Growing up, outside of a brief period of time after the passing of my grandmother and my mother turning to religion for what I imagine to be solace and strength, I was never forced to go to church. It wasn’t that my mother didn’t start believing in God until the passing of her mother because she always had, but as a single mom working long hours to ensure us a stable and happy life, there wasn’t always time.
During my adolescent years I attended church of my own volition with my aunt and my best friend’s family, and despite not being able to hold a tune I even joined a teen choir. I distinctly remember always enjoying church because of the atmosphere, always uplifting, convivial, and divine. Eventually after my expressed interest, my aunt surprised me with my first Bible. We’d have bible study discussing verses pertaining to whatever the lesson was for that week and this is where things changed for me. I began to read stories and verses that I found to be hateful, parochial, and sometimes downright scary; not at all in line with what I imagine when I think of God, the embodiment of love.
Now as an adult, those feelings remain. I believe in God, but religion, I’m not certain of. I can’t reconcile what I believe to be ill teachings of the Bible and what I feel in my heart. I still read the Bible and try to use it as the basis for my life but in its entirety, not so much. There shouldn’t be hate and fear where there should be love and comfort.

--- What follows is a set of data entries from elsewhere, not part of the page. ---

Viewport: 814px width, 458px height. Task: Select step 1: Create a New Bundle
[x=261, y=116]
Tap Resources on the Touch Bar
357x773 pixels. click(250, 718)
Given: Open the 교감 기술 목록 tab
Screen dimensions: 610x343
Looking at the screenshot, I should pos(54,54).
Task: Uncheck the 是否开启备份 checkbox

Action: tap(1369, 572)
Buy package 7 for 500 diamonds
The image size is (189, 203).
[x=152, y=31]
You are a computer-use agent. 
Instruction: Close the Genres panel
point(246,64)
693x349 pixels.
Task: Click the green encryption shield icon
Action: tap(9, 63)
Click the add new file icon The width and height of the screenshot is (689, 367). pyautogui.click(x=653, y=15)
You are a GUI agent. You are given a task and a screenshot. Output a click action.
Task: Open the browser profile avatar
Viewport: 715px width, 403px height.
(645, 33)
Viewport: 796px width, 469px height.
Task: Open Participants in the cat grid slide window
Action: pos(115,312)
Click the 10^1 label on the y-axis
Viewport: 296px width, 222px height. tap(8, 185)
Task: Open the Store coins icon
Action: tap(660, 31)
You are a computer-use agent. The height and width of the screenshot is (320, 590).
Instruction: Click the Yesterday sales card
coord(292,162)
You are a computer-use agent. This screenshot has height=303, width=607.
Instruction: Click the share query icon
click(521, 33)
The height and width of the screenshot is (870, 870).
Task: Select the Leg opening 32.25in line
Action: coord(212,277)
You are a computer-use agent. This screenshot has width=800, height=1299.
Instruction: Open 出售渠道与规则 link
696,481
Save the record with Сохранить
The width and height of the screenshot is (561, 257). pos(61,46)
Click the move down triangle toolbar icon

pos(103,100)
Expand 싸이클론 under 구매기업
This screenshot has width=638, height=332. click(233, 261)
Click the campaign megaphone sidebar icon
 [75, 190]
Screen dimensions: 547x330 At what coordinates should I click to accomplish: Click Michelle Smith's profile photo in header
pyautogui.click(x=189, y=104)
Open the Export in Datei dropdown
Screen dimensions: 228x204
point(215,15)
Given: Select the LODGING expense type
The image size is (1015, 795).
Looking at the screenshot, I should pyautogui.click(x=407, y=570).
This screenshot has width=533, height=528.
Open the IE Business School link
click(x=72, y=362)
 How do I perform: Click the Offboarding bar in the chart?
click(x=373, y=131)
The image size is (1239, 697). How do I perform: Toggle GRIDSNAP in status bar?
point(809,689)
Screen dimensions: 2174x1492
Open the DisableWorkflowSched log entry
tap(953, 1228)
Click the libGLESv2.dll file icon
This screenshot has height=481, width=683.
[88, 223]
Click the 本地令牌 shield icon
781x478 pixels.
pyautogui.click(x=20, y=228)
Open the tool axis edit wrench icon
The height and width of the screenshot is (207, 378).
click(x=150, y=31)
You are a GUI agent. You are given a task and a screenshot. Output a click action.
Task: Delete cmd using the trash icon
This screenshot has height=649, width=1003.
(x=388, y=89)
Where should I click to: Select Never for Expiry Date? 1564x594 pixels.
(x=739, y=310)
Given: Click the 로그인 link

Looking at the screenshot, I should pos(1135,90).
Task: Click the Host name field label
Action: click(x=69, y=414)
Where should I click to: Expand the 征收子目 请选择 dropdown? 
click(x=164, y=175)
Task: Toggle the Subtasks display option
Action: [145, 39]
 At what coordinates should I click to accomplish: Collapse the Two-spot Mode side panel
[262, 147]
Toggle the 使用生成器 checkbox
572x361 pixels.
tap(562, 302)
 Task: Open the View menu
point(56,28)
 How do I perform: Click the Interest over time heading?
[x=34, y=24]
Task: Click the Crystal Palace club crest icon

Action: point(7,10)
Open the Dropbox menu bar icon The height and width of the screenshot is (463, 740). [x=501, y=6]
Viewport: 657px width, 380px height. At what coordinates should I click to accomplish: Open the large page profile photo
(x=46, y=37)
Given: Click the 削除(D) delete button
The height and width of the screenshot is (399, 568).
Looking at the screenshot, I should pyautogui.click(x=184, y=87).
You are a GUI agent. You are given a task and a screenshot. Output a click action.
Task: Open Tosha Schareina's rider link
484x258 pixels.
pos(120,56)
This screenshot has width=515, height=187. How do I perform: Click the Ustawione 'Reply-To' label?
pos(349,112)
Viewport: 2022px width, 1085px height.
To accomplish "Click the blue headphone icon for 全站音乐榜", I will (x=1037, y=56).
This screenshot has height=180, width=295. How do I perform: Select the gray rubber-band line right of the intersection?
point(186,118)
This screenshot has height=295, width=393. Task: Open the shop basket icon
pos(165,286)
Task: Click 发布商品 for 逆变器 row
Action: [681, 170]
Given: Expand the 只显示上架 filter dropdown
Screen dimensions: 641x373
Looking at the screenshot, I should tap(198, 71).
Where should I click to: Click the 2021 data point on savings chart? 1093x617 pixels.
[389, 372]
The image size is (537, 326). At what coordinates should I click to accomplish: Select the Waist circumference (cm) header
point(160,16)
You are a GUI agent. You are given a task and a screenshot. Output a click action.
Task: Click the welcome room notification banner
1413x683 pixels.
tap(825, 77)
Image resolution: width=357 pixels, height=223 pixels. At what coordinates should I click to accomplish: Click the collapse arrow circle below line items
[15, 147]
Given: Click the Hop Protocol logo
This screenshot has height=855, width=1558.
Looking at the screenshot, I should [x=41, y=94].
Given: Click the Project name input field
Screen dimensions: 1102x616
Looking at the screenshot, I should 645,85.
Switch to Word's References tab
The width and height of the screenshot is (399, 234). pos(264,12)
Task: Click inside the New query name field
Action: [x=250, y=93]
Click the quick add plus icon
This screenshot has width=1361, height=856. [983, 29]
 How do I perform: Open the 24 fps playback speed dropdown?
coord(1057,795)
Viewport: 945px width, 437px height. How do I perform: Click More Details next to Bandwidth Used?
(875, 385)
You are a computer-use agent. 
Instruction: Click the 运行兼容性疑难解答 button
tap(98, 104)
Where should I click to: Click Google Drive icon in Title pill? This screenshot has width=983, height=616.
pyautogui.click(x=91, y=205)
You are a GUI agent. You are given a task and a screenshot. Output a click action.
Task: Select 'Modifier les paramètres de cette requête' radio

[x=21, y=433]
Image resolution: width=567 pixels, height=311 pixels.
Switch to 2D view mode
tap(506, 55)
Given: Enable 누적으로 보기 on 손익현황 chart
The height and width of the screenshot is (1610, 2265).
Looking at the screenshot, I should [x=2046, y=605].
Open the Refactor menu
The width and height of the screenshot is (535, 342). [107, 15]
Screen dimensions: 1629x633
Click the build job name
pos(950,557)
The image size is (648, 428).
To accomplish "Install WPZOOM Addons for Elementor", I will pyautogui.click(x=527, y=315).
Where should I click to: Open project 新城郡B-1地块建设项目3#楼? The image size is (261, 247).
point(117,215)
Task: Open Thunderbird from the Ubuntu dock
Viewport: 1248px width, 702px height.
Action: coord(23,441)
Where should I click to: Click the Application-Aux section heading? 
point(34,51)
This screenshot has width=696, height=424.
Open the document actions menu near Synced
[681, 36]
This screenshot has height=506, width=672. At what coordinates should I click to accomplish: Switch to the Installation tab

While it brings me a great deal to ponder over, not having all of the answers right now doesn’t trouble me. I think of my spiritual development as a journey, not so much a destination, and he knows my heart.
I’m not looking for anyone to make sense of this for me because these are not questions or concerned that can necessarily be satisfied by another person. My journey is not yours and I’m on the rode to finding my own truth. But please, feel free to comment.